■ **Exercise details**: Look for the word "Viewport" in the entries and copy every line where it shows up.

::: Data records

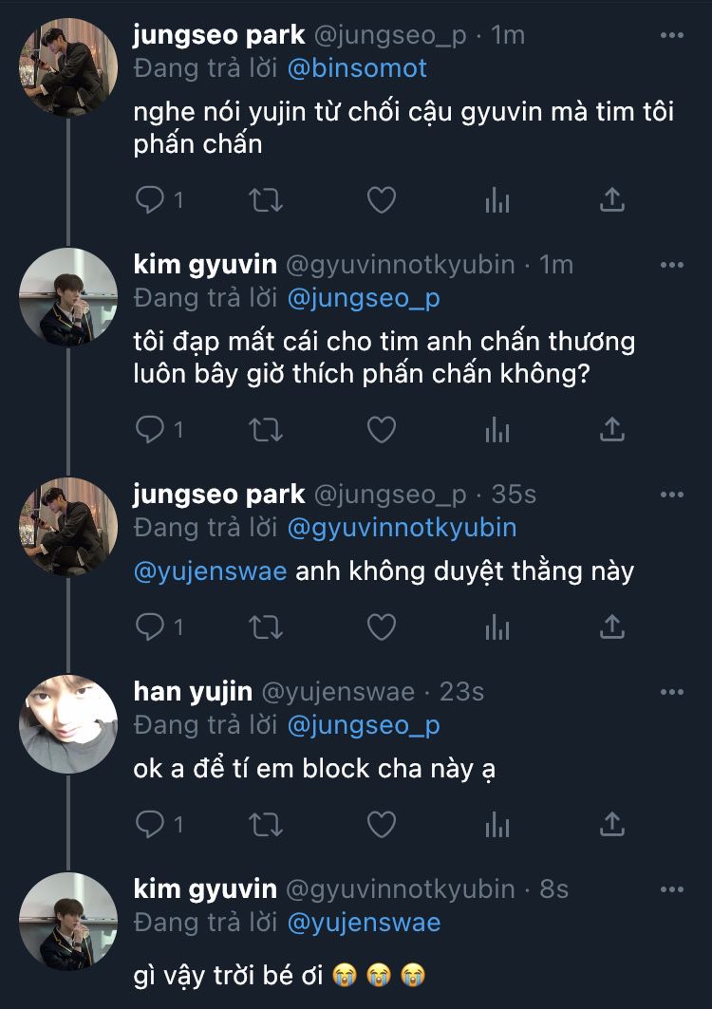712x1009 pixels.
Task: Open han yujin's profile picture
Action: pyautogui.click(x=68, y=724)
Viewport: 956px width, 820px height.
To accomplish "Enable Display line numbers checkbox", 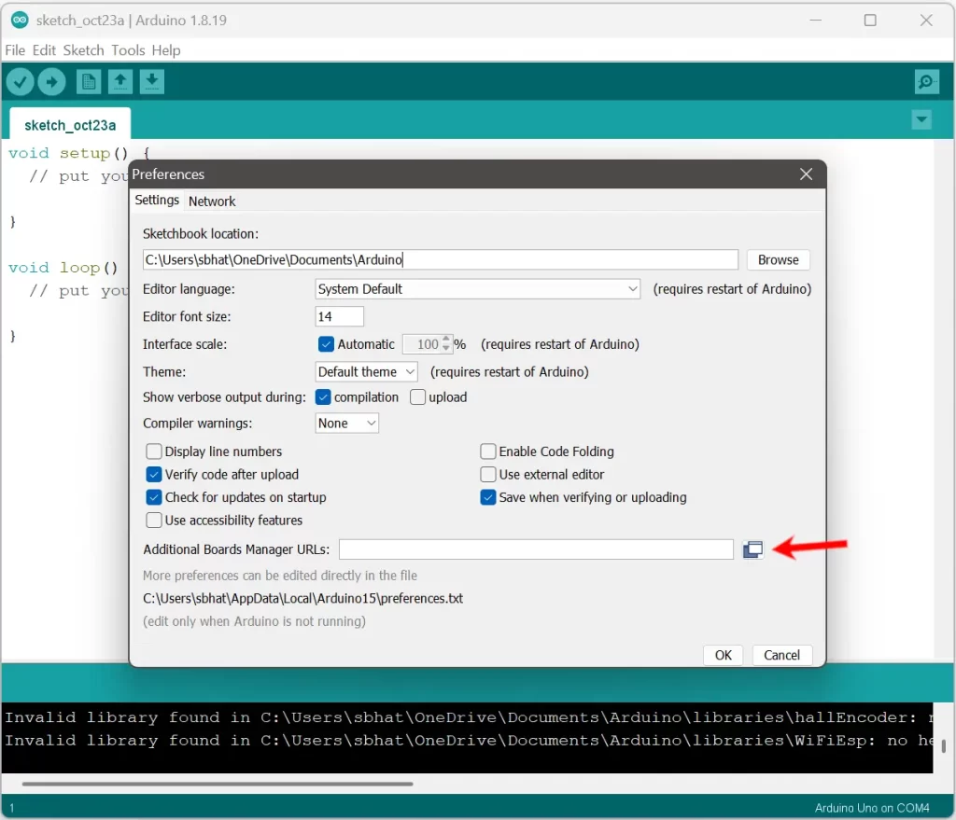I will point(155,452).
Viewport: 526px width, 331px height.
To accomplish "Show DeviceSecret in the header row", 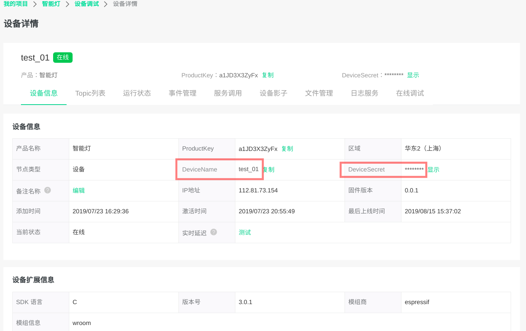I will pos(413,75).
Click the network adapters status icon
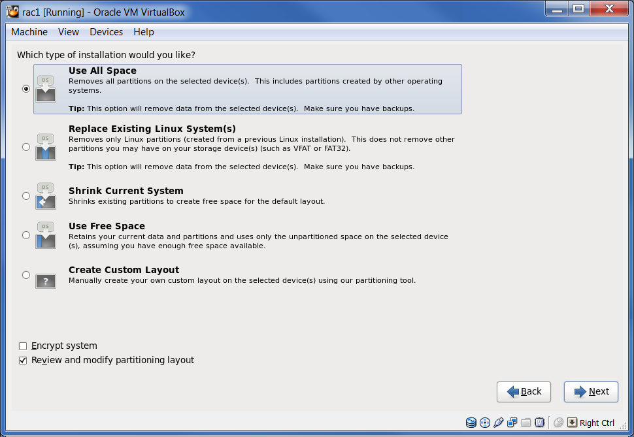This screenshot has height=437, width=634. click(512, 423)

::::::

■ **Problem solution**:
Viewport: 956px width, 820px height.
Viewport: 526px width, 331px height.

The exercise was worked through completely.